If the cameras – slightly modified ones that were bought in stores – worked, that would be great. If not, it would not be considered a loss to the mission’s scientific objectives.
“If we could only get a picture or some information back during the EDL,” said Gruel, “we shouldn’t get upset and excited.”
The cameras worked.
Three cameras were on top of the entrance pod, pointing upwards. One failed, but two picked up the parachute, which shot up at a speed of 100 mph and then opened to slow a spaceship that crashed to the ground at 1,000 mph.
“You can really get a sense of how violent parachute deployments and inflation are,” said Allen Chen, the EDL system engineer.
There was also one camera on the descent step – the rocket-propelled jetpack that lowered the Perseverance rover to the ground – and two on the rover. One was up, facing the descent step, the other looking down at the Martian landscape as the rover neared the ground and settled in a 30 mile wide crater called Jezero.
Except for a few minor glitches, the landing system seemed to be working properly.
The same landing system successfully brought an earlier rover, Curiosity, to Mars, but there were no cameras to record the event. This was the first time engineers like Mr. Chen saw the system they had worked with for years actually work.
The one part of Mr. Gruel’s system that didn’t work at all was a microphone that was supposed to record the sounds when persistence fell through the atmosphere. The problem appears to have been a communication glitch, not a problem with a microphone itself, and Mr. Gruel is instead playing wind noise at about 10 mph that the rover recorded after it landed.
“I invite you to sit back and listen to what it sounds like to be on Mars,” he said.
“One of the possibilities for these holes is that they are called vesicles, which are the result of gas escaping from a volcanic rock,” said Kenneth Williford, the project assistant scientist. “We don’t currently call them vesicles because it is important that we remain open to different possible interpretations.”

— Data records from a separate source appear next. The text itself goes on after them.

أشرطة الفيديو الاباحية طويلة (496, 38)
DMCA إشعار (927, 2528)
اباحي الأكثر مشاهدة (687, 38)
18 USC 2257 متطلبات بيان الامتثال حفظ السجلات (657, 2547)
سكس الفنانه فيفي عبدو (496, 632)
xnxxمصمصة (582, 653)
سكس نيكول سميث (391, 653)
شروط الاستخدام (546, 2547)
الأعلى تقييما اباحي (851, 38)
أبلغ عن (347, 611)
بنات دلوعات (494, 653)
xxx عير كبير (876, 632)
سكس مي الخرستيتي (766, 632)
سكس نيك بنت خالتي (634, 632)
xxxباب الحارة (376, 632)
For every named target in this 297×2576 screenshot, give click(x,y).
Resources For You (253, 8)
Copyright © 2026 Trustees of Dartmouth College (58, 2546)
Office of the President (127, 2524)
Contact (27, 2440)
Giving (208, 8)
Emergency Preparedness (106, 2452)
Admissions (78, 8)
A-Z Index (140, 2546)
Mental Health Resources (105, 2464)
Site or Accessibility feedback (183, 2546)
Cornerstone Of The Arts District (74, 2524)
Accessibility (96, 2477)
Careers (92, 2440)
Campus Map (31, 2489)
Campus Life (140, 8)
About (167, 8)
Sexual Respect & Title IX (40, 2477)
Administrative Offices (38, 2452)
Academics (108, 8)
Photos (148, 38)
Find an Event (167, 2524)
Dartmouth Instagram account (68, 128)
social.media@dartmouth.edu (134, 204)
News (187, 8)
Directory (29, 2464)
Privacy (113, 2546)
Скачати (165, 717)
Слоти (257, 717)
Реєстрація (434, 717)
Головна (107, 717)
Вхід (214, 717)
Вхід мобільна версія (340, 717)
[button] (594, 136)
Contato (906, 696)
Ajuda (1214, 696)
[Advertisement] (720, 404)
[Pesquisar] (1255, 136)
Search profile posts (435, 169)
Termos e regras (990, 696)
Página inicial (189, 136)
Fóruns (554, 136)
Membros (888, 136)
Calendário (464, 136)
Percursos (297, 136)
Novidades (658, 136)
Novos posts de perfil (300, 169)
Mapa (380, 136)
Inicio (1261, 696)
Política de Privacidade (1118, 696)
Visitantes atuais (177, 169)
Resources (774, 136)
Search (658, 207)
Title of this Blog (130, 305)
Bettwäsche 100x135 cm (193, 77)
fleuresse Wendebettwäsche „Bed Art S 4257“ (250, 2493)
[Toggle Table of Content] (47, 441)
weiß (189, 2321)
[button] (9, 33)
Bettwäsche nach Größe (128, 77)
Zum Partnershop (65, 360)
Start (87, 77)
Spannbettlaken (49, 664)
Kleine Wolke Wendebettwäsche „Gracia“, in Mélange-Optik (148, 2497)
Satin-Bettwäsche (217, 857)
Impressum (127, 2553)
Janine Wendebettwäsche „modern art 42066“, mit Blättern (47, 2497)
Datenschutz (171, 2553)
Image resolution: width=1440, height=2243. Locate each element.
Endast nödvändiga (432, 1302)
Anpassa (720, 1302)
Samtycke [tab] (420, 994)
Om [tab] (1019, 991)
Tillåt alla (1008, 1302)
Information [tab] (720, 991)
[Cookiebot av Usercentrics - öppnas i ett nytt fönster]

It took a while for the videos to find their way to Earth. There is no high-speed internet connection between Earth and Mars. Instead, the data had to be forwarded via orbiting spacecraft. The speed at which the data is transferred can seem icy, especially if the file is a stunning high-resolution video like the one captured by Perseverance.
None of the spaceships previously sent to Mars had cameras that could take pictures at video rates. Instead, they took several photos through color filters, which could then be put together to form a color photo. And while sequences of black and white images of Mars were previously inserted into video clips, Perseverance’s films are videos in the traditional sense of the word.
Indeed, some have wondered how NASA should make it clear which videos are animations put together by artists and which are broadcast from Mars.
“I think we should label them in the future,” said Mr. Chen. “Now that we have this type of video, we should be clear about what is real.”